PASSAGE TO READ:
_ _ _ _ _

In a major breakthrough in the medical sciences, first ever Windpipe grown in laboratory through stem cell technology has been transplanted successfully in a cancer patient in Sweden.

The recipient, a 36 year old tracheal cancer patient, was reportedly discharged from hospital on Friday folowing recovery after the transplant, which was carried out at Karolinska University Hospital in Huddinge, Stockholm on June 9.

For the first time in history, the new trachea or windpipe was made from a synthetic scaffold seeded with patient’s own stem cells, the hospital said in a statement, adding that it would enable a greater chance of cure.

“The cells were grown on a nanocomposite tracheal scaffold inside a specifically designed bioreactor for two days before transplantation to the patient,” Professor Paolo Macchiarini, who performed the operation, said.

_ _ _ _ _

Screenshot grounding data:

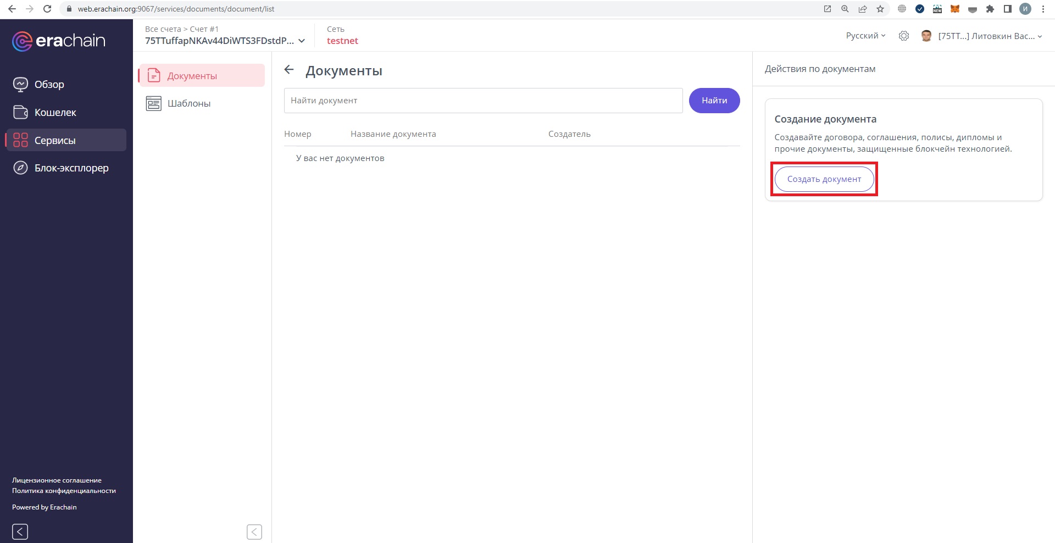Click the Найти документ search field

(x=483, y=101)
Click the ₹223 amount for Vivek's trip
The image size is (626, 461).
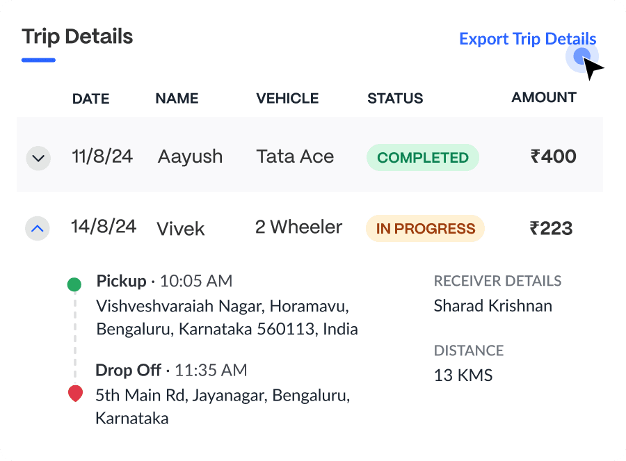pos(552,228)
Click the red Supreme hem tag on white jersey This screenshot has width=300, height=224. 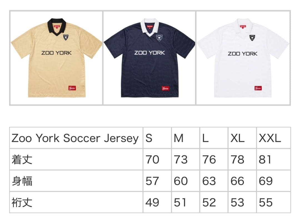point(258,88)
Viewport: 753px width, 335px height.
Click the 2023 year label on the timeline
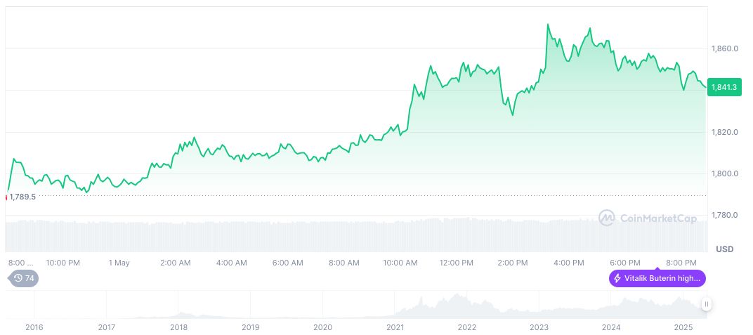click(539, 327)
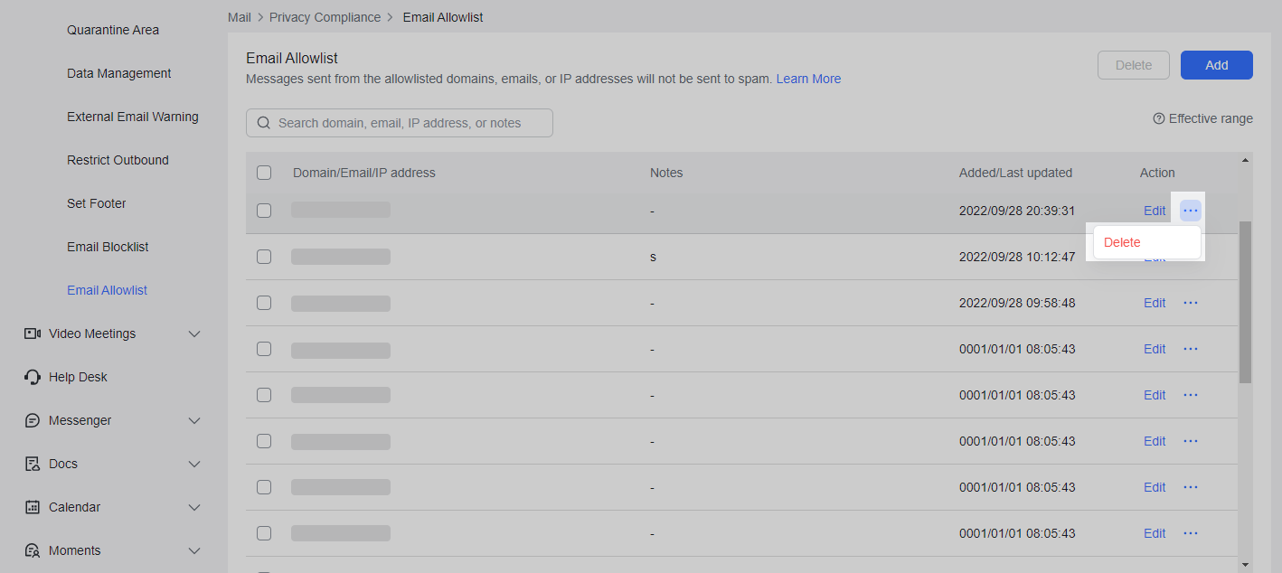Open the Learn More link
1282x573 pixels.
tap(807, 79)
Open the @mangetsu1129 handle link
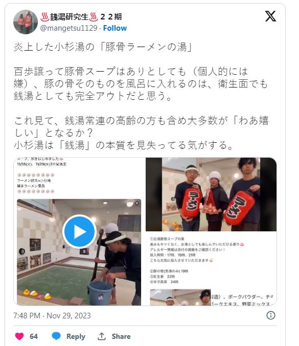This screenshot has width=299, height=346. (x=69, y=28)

_ _ _ _ _

TASK 1: In the windpipe transplant report, how many days were the cells grown in the bioreactor before the transplant?
TASK 2: List every geographic place, meaning a country, city or district, that the windpipe transplant report names.
TASK 3: Extend the windpipe transplant report with a few more sentences, picking up after its final quotation.

TASK OUTPUT 1: Two days.

TASK OUTPUT 2: Sweden, Huddinge, Stockholm

TASK OUTPUT 3:
Because the cells used to regenerate the trachea were the patient’s own, there has been no rejection of the transplant and the patient is not taking immunosuppressive drugs, he added.

A team of surgeons decided to transplant the synthetic tissue engineered trachea as the patient, at late stage tracheal cancer, was left out with no option without a suitable donor windpipe.

Despite maximum treatment with radiation therapy, the tumor had reached approximately 6 cm in length and was extending to the main bronchus, doctors said.